(Saved entries)

──────────

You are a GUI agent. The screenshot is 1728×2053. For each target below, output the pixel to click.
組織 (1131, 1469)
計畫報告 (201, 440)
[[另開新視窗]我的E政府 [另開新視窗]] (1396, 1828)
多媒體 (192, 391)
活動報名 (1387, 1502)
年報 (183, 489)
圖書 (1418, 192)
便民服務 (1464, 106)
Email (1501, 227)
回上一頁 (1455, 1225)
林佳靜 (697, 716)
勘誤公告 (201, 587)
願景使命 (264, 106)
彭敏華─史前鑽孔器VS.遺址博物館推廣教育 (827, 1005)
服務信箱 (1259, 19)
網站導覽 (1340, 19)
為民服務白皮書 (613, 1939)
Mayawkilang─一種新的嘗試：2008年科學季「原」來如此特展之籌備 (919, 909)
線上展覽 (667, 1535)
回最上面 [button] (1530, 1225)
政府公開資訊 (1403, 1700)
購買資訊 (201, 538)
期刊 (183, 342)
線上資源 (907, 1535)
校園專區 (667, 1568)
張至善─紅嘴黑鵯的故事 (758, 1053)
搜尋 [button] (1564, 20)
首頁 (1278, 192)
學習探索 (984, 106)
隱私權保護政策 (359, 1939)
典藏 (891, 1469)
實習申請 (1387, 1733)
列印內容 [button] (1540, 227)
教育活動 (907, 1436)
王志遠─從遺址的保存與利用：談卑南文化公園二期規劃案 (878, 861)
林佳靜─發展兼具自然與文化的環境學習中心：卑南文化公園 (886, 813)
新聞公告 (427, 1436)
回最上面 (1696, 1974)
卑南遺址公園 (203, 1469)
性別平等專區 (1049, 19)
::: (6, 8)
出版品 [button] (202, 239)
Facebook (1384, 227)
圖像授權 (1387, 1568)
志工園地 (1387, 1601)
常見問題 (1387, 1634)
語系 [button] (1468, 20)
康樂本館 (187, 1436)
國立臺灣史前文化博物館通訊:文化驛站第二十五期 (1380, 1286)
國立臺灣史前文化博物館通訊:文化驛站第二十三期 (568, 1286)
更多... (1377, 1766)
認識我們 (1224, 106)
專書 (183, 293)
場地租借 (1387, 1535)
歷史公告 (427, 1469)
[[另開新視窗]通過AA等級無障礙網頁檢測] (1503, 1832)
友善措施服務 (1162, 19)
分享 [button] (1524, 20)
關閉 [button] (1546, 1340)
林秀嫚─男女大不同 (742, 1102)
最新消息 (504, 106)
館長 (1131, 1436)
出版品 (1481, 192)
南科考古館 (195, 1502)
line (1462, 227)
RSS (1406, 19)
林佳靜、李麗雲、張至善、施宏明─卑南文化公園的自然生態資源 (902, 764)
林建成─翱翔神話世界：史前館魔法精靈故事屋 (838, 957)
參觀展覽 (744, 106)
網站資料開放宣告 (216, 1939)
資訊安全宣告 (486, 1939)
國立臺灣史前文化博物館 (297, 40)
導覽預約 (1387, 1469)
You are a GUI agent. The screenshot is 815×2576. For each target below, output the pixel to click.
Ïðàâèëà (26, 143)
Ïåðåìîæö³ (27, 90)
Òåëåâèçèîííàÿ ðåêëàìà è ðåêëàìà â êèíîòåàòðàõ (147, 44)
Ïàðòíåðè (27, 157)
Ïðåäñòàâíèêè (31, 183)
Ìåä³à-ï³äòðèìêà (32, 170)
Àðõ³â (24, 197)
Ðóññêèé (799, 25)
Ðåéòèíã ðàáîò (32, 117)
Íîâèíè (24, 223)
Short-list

──────────

## EXERCISE
In full and without error, restate the data.

## RESPONSE AREA
You are a GUI agent. The screenshot is 1728×2053. For each target below, output the pixel to click.
組織 (1131, 1469)
計畫報告 (201, 440)
[[另開新視窗]我的E政府 [另開新視窗]] (1396, 1828)
多媒體 (192, 391)
活動報名 (1387, 1502)
年報 (183, 489)
圖書 (1418, 192)
便民服務 (1464, 106)
Email (1501, 227)
回上一頁 (1455, 1225)
林佳靜 (697, 716)
勘誤公告 (201, 587)
願景使命 (264, 106)
彭敏華─史前鑽孔器VS.遺址博物館推廣教育 (827, 1005)
服務信箱 (1259, 19)
網站導覽 (1340, 19)
為民服務白皮書 (613, 1939)
Mayawkilang─一種新的嘗試：2008年科學季「原」來如此特展之籌備 (919, 909)
線上展覽 (667, 1535)
回最上面 [button] (1530, 1225)
政府公開資訊 (1403, 1700)
購買資訊 (201, 538)
期刊 (183, 342)
線上資源 (907, 1535)
校園專區 (667, 1568)
張至善─紅嘴黑鵯的故事 (758, 1053)
搜尋 [button] (1564, 20)
首頁 (1278, 192)
學習探索 (984, 106)
隱私權保護政策 (359, 1939)
典藏 (891, 1469)
實習申請 (1387, 1733)
列印內容 [button] (1540, 227)
教育活動 (907, 1436)
王志遠─從遺址的保存與利用：談卑南文化公園二期規劃案 (878, 861)
林佳靜─發展兼具自然與文化的環境學習中心：卑南文化公園 (886, 813)
新聞公告 (427, 1436)
回最上面 (1696, 1974)
卑南遺址公園 (203, 1469)
性別平等專區 (1049, 19)
::: (6, 8)
出版品 [button] (202, 239)
Facebook (1384, 227)
圖像授權 (1387, 1568)
志工園地 (1387, 1601)
常見問題 (1387, 1634)
語系 [button] (1468, 20)
康樂本館 (187, 1436)
國立臺灣史前文化博物館通訊:文化驛站第二十五期 (1380, 1286)
國立臺灣史前文化博物館通訊:文化驛站第二十三期 (568, 1286)
更多... (1377, 1766)
認識我們 (1224, 106)
專書 (183, 293)
場地租借 (1387, 1535)
歷史公告 (427, 1469)
[[另開新視窗]通過AA等級無障礙網頁檢測] (1503, 1832)
友善措施服務 (1162, 19)
分享 [button] (1524, 20)
關閉 [button] (1546, 1340)
林秀嫚─男女大不同 (742, 1102)
最新消息 (504, 106)
館長 (1131, 1436)
出版品 (1481, 192)
南科考古館 (195, 1502)
line (1462, 227)
RSS (1406, 19)
林佳靜、李麗雲、張至善、施宏明─卑南文化公園的自然生態資源 (902, 764)
林建成─翱翔神話世界：史前館魔法精靈故事屋 (838, 957)
參觀展覽 (744, 106)
網站資料開放宣告 (216, 1939)
資訊安全宣告 (486, 1939)
國立臺灣史前文化博物館 (297, 40)
導覽預約 (1387, 1469)
You are a GUI agent. The screenshot is 815×2576. For each target below, output the pixel to click.
Ïðàâèëà (26, 143)
Ïåðåìîæö³ (27, 90)
Òåëåâèçèîííàÿ ðåêëàìà è ðåêëàìà â êèíîòåàòðàõ (147, 44)
Ïàðòíåðè (27, 157)
Ïðåäñòàâíèêè (31, 183)
Ìåä³à-ï³äòðèìêà (32, 170)
Àðõ³â (24, 197)
Ðóññêèé (799, 25)
Ðåéòèíã ðàáîò (32, 117)
Íîâèíè (24, 223)
Short-list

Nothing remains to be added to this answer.